Segment Open

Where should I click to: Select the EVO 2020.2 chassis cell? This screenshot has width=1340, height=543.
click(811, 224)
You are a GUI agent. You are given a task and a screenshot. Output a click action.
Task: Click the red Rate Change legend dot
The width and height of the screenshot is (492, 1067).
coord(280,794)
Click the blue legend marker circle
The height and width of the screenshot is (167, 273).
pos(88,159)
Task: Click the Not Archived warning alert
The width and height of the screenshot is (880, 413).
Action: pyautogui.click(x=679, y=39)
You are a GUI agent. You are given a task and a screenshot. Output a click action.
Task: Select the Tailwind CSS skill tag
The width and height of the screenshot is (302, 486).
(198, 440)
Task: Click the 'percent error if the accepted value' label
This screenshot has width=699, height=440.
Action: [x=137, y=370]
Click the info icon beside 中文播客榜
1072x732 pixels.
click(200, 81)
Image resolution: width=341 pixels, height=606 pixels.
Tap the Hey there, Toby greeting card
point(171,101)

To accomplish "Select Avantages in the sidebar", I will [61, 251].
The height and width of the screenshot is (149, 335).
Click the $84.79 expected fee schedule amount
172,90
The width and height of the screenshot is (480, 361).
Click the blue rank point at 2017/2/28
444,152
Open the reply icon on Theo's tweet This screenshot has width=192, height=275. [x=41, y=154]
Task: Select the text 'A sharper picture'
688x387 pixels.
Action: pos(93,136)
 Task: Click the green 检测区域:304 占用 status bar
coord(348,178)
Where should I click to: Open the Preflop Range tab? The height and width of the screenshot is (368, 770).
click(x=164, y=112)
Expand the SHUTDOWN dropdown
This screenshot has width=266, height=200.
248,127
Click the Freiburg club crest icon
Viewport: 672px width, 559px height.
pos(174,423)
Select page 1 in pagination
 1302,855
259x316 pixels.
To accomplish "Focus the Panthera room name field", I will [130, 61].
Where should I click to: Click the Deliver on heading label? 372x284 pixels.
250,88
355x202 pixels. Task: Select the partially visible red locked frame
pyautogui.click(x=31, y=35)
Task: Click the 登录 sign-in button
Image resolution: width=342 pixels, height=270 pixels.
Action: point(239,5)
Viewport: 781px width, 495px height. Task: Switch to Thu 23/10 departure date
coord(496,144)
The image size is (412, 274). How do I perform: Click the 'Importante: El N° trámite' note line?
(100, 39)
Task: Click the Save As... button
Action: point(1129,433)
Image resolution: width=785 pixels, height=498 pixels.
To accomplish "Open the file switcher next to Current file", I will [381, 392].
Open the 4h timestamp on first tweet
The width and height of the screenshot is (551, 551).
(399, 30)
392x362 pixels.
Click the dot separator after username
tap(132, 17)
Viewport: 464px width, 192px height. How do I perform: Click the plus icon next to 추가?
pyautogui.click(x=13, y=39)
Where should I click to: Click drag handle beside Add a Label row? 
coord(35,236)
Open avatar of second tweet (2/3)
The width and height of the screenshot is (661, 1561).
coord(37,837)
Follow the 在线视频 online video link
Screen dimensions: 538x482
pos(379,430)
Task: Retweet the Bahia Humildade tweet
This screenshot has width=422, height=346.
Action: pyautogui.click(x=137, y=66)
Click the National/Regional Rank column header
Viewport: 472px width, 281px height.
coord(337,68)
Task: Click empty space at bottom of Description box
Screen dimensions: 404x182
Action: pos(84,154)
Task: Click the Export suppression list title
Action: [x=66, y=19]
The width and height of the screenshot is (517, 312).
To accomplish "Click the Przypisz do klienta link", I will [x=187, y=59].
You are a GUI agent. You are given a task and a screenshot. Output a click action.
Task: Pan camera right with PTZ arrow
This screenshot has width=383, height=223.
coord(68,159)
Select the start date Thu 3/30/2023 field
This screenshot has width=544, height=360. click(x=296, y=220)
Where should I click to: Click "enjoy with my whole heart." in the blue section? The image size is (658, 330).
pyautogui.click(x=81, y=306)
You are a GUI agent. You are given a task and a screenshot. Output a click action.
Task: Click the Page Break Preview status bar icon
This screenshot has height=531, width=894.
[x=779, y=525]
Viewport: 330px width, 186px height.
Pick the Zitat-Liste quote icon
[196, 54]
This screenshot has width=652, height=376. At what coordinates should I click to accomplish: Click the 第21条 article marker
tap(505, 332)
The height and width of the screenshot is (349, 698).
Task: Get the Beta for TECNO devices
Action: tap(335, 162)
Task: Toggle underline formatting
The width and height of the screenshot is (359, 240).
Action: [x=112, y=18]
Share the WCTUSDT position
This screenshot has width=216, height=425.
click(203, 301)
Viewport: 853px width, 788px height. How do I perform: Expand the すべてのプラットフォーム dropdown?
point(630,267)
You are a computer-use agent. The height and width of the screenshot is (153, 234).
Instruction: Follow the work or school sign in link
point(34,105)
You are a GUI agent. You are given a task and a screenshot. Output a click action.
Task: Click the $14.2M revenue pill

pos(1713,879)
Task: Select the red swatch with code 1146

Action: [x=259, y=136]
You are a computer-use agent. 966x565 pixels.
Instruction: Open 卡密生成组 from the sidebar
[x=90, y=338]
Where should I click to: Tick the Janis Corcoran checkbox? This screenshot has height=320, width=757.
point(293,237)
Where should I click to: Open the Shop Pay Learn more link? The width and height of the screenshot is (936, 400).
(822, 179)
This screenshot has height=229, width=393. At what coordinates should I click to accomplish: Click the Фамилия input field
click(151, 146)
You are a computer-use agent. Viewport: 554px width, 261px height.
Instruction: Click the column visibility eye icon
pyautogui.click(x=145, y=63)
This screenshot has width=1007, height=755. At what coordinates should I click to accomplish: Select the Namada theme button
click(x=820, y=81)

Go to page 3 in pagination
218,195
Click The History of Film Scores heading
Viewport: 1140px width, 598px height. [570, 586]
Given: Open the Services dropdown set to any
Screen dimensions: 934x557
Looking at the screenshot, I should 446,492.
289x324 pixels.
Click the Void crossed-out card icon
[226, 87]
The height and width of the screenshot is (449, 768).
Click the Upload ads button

Segment Closed

**Required action:**
I'd like the entries above reproduced in full, exactly as they stand.

**Exercise result:**
Where should I click to: Select the EVO 2020.2 chassis cell? This screenshot has width=1340, height=543.
click(811, 224)
You are a GUI agent. You are given a task and a screenshot. Output a click action.
Task: Click the red Rate Change legend dot
The width and height of the screenshot is (492, 1067).
coord(280,794)
Click the blue legend marker circle
The height and width of the screenshot is (167, 273).
pos(88,159)
Task: Click the Not Archived warning alert
The width and height of the screenshot is (880, 413).
Action: pyautogui.click(x=679, y=39)
You are a GUI agent. You are given a task and a screenshot. Output a click action.
Task: Select the Tailwind CSS skill tag
The width and height of the screenshot is (302, 486).
(198, 440)
Task: Click the 'percent error if the accepted value' label
This screenshot has width=699, height=440.
Action: [x=137, y=370]
Click the info icon beside 中文播客榜
1072x732 pixels.
click(200, 81)
Image resolution: width=341 pixels, height=606 pixels.
Tap the Hey there, Toby greeting card
point(171,101)

To accomplish "Select Avantages in the sidebar", I will [61, 251].
The height and width of the screenshot is (149, 335).
Click the $84.79 expected fee schedule amount
172,90
The width and height of the screenshot is (480, 361).
Click the blue rank point at 2017/2/28
444,152
Open the reply icon on Theo's tweet This screenshot has width=192, height=275. [x=41, y=154]
Task: Select the text 'A sharper picture'
688x387 pixels.
Action: pos(93,136)
 Task: Click the green 检测区域:304 占用 status bar
coord(348,178)
Where should I click to: Open the Preflop Range tab? The height and width of the screenshot is (368, 770).
click(x=164, y=112)
Expand the SHUTDOWN dropdown
This screenshot has width=266, height=200.
248,127
Click the Freiburg club crest icon
Viewport: 672px width, 559px height.
pos(174,423)
Select page 1 in pagination
 1302,855
259x316 pixels.
To accomplish "Focus the Panthera room name field", I will [130, 61].
Where should I click to: Click the Deliver on heading label? 372x284 pixels.
250,88
355x202 pixels. Task: Select the partially visible red locked frame
pyautogui.click(x=31, y=35)
Task: Click the 登录 sign-in button
Image resolution: width=342 pixels, height=270 pixels.
Action: point(239,5)
Viewport: 781px width, 495px height. Task: Switch to Thu 23/10 departure date
coord(496,144)
The image size is (412, 274). How do I perform: Click the 'Importante: El N° trámite' note line?
(100, 39)
Task: Click the Save As... button
Action: point(1129,433)
Image resolution: width=785 pixels, height=498 pixels.
To accomplish "Open the file switcher next to Current file", I will [381, 392].
Open the 4h timestamp on first tweet
The width and height of the screenshot is (551, 551).
(399, 30)
392x362 pixels.
Click the dot separator after username
tap(132, 17)
Viewport: 464px width, 192px height. How do I perform: Click the plus icon next to 추가?
pyautogui.click(x=13, y=39)
Where should I click to: Click drag handle beside Add a Label row? 
coord(35,236)
Open avatar of second tweet (2/3)
The width and height of the screenshot is (661, 1561).
coord(37,837)
Follow the 在线视频 online video link
Screen dimensions: 538x482
pos(379,430)
Task: Retweet the Bahia Humildade tweet
This screenshot has width=422, height=346.
Action: pyautogui.click(x=137, y=66)
Click the National/Regional Rank column header
Viewport: 472px width, 281px height.
coord(337,68)
Task: Click empty space at bottom of Description box
Screen dimensions: 404x182
Action: pos(84,154)
Task: Click the Export suppression list title
Action: [x=66, y=19]
The width and height of the screenshot is (517, 312).
To accomplish "Click the Przypisz do klienta link", I will [x=187, y=59].
You are a GUI agent. You are given a task and a screenshot. Output a click action.
Task: Pan camera right with PTZ arrow
This screenshot has width=383, height=223.
coord(68,159)
Select the start date Thu 3/30/2023 field
This screenshot has width=544, height=360. click(x=296, y=220)
Where should I click to: Click "enjoy with my whole heart." in the blue section? The image size is (658, 330).
pyautogui.click(x=81, y=306)
You are a GUI agent. You are given a task and a screenshot. Output a click action.
Task: Click the Page Break Preview status bar icon
This screenshot has height=531, width=894.
[x=779, y=525]
Viewport: 330px width, 186px height.
Pick the Zitat-Liste quote icon
[196, 54]
This screenshot has width=652, height=376. At what coordinates should I click to accomplish: Click the 第21条 article marker
tap(505, 332)
The height and width of the screenshot is (349, 698).
Task: Get the Beta for TECNO devices
Action: tap(335, 162)
Task: Toggle underline formatting
The width and height of the screenshot is (359, 240).
Action: [x=112, y=18]
Share the WCTUSDT position
This screenshot has width=216, height=425.
click(203, 301)
Viewport: 853px width, 788px height. How do I perform: Expand the すべてのプラットフォーム dropdown?
point(630,267)
You are a computer-use agent. The height and width of the screenshot is (153, 234).
Instruction: Follow the work or school sign in link
point(34,105)
You are a GUI agent. You are given a task and a screenshot. Output a click action.
Task: Click the $14.2M revenue pill

pos(1713,879)
Task: Select the red swatch with code 1146

Action: [x=259, y=136]
You are a computer-use agent. 966x565 pixels.
Instruction: Open 卡密生成组 from the sidebar
[x=90, y=338]
Where should I click to: Tick the Janis Corcoran checkbox? This screenshot has height=320, width=757.
point(293,237)
Where should I click to: Open the Shop Pay Learn more link? The width and height of the screenshot is (936, 400).
(822, 179)
This screenshot has height=229, width=393. At what coordinates should I click to accomplish: Click the Фамилия input field
click(151, 146)
You are a computer-use agent. Viewport: 554px width, 261px height.
Instruction: Click the column visibility eye icon
pyautogui.click(x=145, y=63)
This screenshot has width=1007, height=755. At what coordinates should I click to accomplish: Select the Namada theme button
click(x=820, y=81)

Go to page 3 in pagination
218,195
Click The History of Film Scores heading
Viewport: 1140px width, 598px height. [570, 586]
Given: Open the Services dropdown set to any
Screen dimensions: 934x557
Looking at the screenshot, I should 446,492.
289x324 pixels.
Click the Void crossed-out card icon
[226, 87]
The height and width of the screenshot is (449, 768).
Click the Upload ads button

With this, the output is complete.